The lone black sheep in the flock
Oft wanders off on its own –
But – if more were present in the flock –
I’d bet you anything –
That none –
Would wander off alone
Copyright by Minh Tan on listed dated of completion
and published in Perspectives, ISBN 0-9686250-0-2.
Notes to this poem…
This “misery loves company” one stanza poem was about the outsider we often perceive negatively, but that if there were more like them in the group, they might still be on the outside, but not alone. That is, they isolate themselves from us by choice of not wanting to be around us, but would not isolate themselves of others like them, even if all they had in common were their outcast status – hence the “black sheep” metaphor. The black sheep metaphor was also good for analogy to “the flock”, but the black and white had nothing to do with race.

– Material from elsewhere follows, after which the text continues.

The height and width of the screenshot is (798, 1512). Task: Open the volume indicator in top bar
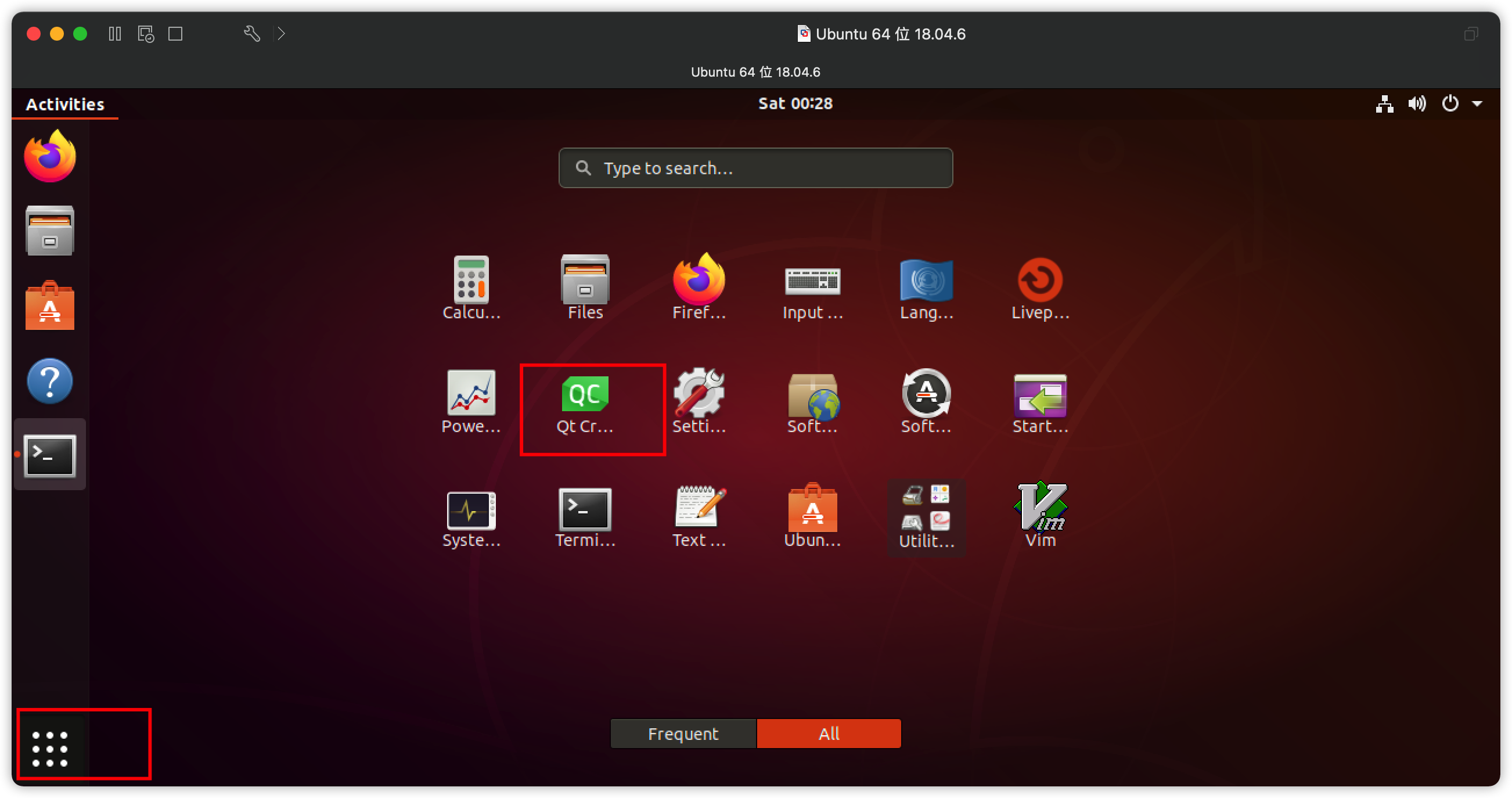(1417, 104)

As for me, this one was autobiographical. I wasn’t ever casted out in anything in life, although not being embraced at times was another matter. It was in these moments that I sometimes took myself out by choice and wandered off on my own. It wasn’t fun, of course, but it was no fun staying, either, and I always had things to get done in life otherwise so might as well be productive. I dare say a good chunk of this entire poetic output volume was a case and point, and between trying to fit in a group that was no longer part of my life within a year compared to having a good chunk of a poetry collection that built the foundation for its future growth, I think I can say now in hindsight it was a brilliant choice. In the times of this poem and many others during my Chemistry B.Sc. years between 1991-1995, it was my classmates who were the most regular people in my life at the time outside my Parents, with my Parents themselves in their stifling overprotective ways. I had also withdrawn from my old friends quite a bit, but not for the same reason. I felt like I was just going to complain about life if I ever said anything while with them since I was rather bitter over a lot of things then, and that was no way to treat your friends, even if they should be there for you because that should only last for a while. I had practically a whole school year ahead of me already knowing I would not continue with my studies in Chemistry, but not knowing what to do next.
I was also feeling down from a high in life of being sent to Washington DC as one of four representatives of Dalhousie University’s Campus Challenge General Knowledge Team. I had starred in round 3 of 4 in our first match against Duke, who I hated because I was a University of North Carolina sports fan that were their nemesis, blowing away their two graduate chemists, who somehow ended up on the team, by answering every single question of the science round correctly. Unfortunately, the competition was skewed with an American history round we could not recovery from in the second round, but the trip was still fantastic. Certainly, being on that team gave me yet more evidence I differed from the rest, although not in an elitist “I’m better than you” sort of way. For what is a general enough selection, to see who knew about a lot of very different things about the world, I definitely did, never caring about what that was worth because it wasn’t like I was doing anything revolutionary or amazing in life with it.
One final story from this trip. The tournament host, whose name I had forgotten but who had recently stepped down from being the head (President?) at McGill University in Montreal, Canada, had encouraged me to apply for the Rhodes Scholar. Dalhousie University had not asked me but he told me to go talk to them about it because he knew the top people at Dalhousie so they would trust his opinion. I did, got the nomination and followed through but really, I was up against other people who were able to earn – earn, not get freely – things like money for their schools like being player of the game in sports against which I had nothing to compare, among their other fine skills. I can tell you I didn’t help my case, either, though. I did well in Chemistry, but I applied to go learn undergraduate Social Anthropology at Oxford, not graduate chemistry or other related field. At the time, my work in multiculturalism and with youths was far more interesting, and I had long made up my mind further Chemistry was not for me. It was like starting over rather than building on something I had achieved academically. I’m sure my professors of reference were hardly thrilled, but they supported me anyway, and supported me many years later when I returned to graduate school for a Masters in Public Administration, where academic references were desired in the application form. Those same professors got me among the two biggest scholarships the program had to offer.
I did not get the Rhodes Scholar nomination, of course, with so many things stacked against me. The competition is fierce, not only regionally but when you look at how many prominent Rhodes Scholars there have been, like the Clintons and practically everybody around them, among many others not so visibly known but have changed society for the better, you’d easily understand why I didn’t get the nomination. However, I still feel I’ve got to live up to that nomination somehow. I’m not living to justify it, but I still have big goals I’ve always had which so many along the way have passed off, ignored, deemed too ambitious, been blinded to the potential and such, etc. that I don’t have to specifically hold against anyone or anything. It’ll all be clear who was right and who was wrong if I’m allowed the time to do what I want to do in life. I don’t carry my burdens in life with me, but I’ll make sure I go back and pick them up to put them in their rightful place when I have a more efficient way of doing so. Until then, I keep working and searching for that way.
The O-series of poems are one stanza poems composed before I got onto writing haiku and tanka, and short poetry while in action or traveling by select means like plane or ferry. These poems are 3-9 lines long with at least one rhyming couplet, and not of the short forms just mentioned. For the sake of elegance, I just called the collection One.